À cette époque, j’avais l’impression que le monde entier n’était que lignes et zones de couleur, tout comme le corps féminin. De la même manière que la poésie n’est que mots et expressions, la peinture n’est qu’une combinaison de lignes et de couleurs.

Belle Méprise, Encre sur papier
Belle Méprise 美丽的误会 2024 · 33 × 45 cm · Encre sur papier

Puis vint la création. J’étalais tous mes croquis de nus sur la table, je les regardais rapidement, je réfléchissais vite. Parfois, un trait dans l’un des nus me captivait particulièrement : je l’extrais alors pour l’intégrer dans ma nouvelle création. Souvent, tout commence par un seul trait, puis un deuxième, un troisième, une forme, puis une autre apparaissent sur la toile. Quand des tensions surgissent, je les résous ; quand l’harmonie est trop parfaite, je crée un peu d’opposition. Je sais parfaitement d’où vient ce trait, mais je me dis aussitôt que ce n’est désormais qu’un simple trait sur la toile.

Une fois les lignes et les formes présentes sur la toile, il fallait décider : où placer les zones de couleur noire? Où entrelacer des lignes droites parallèles? Tout cela dépend de l’intuition : la première impression est la bonne réponse. Je me lance directement dans le tracé des lignes droites croisées et des aplats de noir. Ce processus est répétitif, mais aussi un instant de calme et de plaisir. De temps en temps, l’image de mon épouse me revient à l’esprit, comme si je touchais sa peau.

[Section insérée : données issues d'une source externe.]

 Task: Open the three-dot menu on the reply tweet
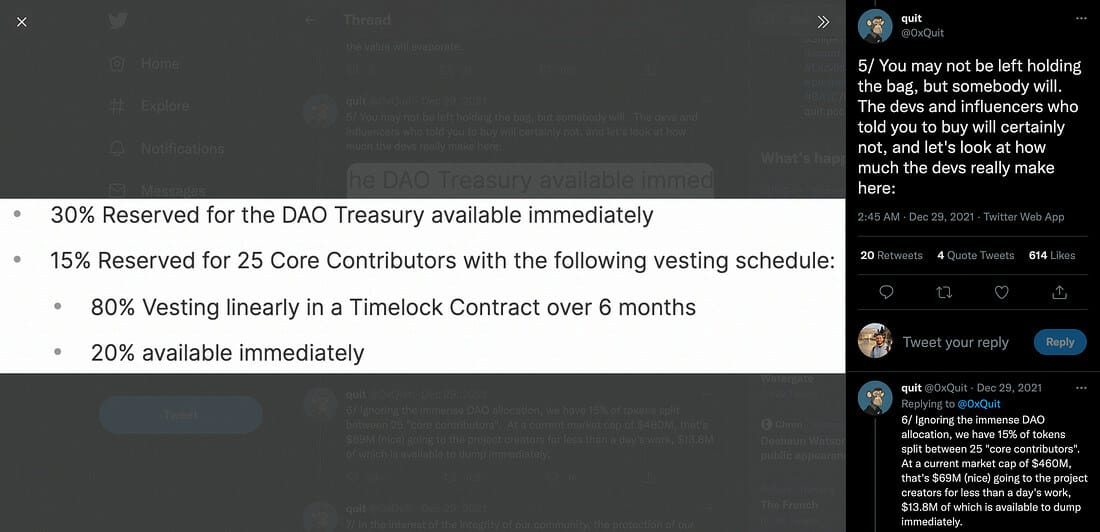tap(1080, 387)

Ce processus de création est fascinant. Le sujet est mon épouse, que je côtoie chaque jour, que je connais extrêmement bien, et pourtant son corps me reste un peu étranger. Ajoutons à cela ma conception très affirmée de l’importance des lignes et des couleurs à cette époque. Cette œuvre est imprégnée d’un mélange étrange d’amour et de désir sensuel ; les lignes et les aplats de noir sont l’expression naturelle de ces émotions, quelque chose de très particulier, différent de peindre un paysage ou un autre corps féminin.

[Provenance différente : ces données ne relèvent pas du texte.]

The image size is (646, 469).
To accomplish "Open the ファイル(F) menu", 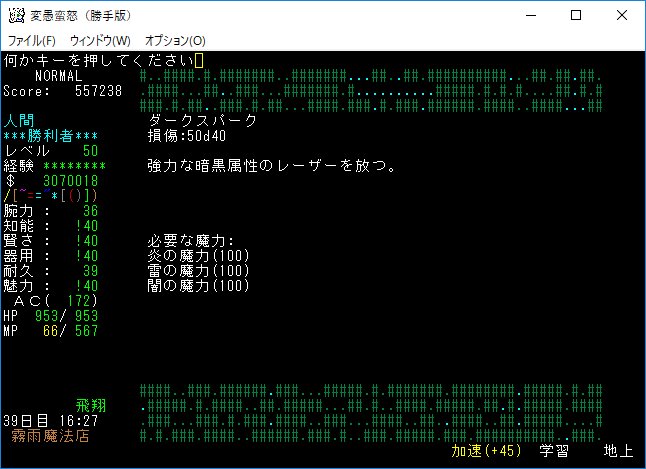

Quant à savoir si l’œuvre est abstraite ou semi-abstraite, je n’y ai pas réfléchi. Je pense que tant que l’expression est authentique, l’œuvre existe en soi.

J’ai toujours pensé que le corps féminin est le plus beau don que Dieu ait fait à la Terre. C’est même l’essence concentrée de tout l’univers mystérieux, infiniment proche de la vérité. Ceci est bien entendu mon point de vue d’artiste. Observez : les caractéristiques du relief terrestre correspondent de manière étonnante à celles du corps féminin – les plaines correspondent au ventre, les montagnes aux seins, les plateaux au dos, les collines aux bras, les rivières aux membres, les cascades aux parties intimes, les arbres aux cheveux… c’est un ensemble parfait et sans défaut. Quant à ce qu’en pensent les scientifiques? Cela ne me regarde pas.